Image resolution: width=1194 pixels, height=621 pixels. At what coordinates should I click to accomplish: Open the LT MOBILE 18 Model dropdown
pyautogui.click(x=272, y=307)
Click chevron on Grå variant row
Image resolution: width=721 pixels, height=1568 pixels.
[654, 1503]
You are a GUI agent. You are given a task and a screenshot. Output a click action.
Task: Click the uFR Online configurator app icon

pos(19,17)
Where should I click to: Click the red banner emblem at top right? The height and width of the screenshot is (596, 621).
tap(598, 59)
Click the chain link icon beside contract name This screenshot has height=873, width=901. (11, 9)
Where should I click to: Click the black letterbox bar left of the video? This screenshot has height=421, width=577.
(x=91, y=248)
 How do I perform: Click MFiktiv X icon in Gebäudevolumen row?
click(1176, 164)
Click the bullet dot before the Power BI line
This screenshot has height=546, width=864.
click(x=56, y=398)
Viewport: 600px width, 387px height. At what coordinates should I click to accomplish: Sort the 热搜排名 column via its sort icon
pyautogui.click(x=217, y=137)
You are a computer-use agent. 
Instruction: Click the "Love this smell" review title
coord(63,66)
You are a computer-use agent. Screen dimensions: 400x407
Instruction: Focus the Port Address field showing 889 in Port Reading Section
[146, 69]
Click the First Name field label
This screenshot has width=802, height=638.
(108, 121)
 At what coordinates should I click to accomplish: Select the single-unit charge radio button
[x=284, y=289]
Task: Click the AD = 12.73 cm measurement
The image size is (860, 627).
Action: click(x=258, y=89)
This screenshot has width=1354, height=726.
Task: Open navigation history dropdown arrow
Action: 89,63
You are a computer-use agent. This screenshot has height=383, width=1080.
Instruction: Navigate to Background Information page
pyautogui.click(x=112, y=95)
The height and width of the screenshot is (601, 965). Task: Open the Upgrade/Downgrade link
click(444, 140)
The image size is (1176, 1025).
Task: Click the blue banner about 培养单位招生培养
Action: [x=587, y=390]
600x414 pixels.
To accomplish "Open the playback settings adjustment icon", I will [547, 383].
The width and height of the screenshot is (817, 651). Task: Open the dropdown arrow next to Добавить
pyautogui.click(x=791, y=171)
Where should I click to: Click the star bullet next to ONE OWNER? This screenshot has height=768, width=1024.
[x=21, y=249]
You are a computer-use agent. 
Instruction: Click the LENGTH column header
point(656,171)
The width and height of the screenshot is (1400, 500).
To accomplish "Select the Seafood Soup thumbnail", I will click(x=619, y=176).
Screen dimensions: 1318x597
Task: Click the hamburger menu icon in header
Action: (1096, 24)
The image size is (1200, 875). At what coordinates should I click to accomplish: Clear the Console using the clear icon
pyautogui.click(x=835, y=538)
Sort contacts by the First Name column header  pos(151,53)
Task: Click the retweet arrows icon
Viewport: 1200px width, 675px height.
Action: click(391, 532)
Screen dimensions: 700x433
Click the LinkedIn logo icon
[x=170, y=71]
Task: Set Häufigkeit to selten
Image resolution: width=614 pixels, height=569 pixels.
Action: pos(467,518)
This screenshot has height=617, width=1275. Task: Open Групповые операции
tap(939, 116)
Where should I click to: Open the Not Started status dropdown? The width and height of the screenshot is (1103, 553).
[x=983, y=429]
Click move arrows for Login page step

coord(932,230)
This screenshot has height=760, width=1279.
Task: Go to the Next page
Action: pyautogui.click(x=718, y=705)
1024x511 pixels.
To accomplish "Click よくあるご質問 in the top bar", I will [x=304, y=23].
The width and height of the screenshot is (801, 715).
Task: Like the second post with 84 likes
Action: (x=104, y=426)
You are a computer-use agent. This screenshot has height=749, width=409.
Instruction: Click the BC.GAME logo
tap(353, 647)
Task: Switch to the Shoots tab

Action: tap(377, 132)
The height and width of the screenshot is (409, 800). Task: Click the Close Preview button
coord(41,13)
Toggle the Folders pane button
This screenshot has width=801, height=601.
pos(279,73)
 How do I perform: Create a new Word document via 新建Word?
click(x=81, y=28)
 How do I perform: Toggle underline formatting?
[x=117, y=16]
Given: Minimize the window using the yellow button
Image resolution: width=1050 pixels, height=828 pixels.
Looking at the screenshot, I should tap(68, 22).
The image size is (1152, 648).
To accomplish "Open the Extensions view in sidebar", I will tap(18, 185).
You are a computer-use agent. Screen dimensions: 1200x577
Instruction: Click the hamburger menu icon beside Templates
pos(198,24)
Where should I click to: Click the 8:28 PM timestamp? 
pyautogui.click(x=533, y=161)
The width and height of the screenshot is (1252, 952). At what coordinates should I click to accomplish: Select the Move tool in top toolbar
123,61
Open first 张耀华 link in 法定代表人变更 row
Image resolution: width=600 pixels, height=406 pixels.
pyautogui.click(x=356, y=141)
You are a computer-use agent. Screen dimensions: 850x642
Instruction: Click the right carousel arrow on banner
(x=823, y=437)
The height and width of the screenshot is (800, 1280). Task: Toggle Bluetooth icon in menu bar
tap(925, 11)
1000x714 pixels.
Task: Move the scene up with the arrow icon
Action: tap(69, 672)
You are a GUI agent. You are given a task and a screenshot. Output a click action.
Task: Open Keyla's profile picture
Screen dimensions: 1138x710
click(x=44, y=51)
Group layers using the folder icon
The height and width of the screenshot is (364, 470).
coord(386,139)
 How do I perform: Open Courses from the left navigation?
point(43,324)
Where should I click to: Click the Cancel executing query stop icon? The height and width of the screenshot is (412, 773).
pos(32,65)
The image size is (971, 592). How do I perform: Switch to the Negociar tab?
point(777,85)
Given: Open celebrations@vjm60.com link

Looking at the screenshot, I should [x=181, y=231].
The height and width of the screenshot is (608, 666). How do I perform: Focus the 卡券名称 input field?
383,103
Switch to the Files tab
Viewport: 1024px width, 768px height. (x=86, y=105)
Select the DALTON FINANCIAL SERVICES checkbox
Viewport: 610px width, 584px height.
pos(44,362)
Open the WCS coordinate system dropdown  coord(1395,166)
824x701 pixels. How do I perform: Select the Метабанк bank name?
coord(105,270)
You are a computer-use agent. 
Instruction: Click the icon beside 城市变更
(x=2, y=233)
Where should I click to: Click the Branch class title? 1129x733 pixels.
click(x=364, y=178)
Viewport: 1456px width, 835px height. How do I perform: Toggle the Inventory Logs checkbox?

Task brief
Going through the listing above, count every line in which the word "checkbox" occurs, and state only the count.

Response to the exercise
2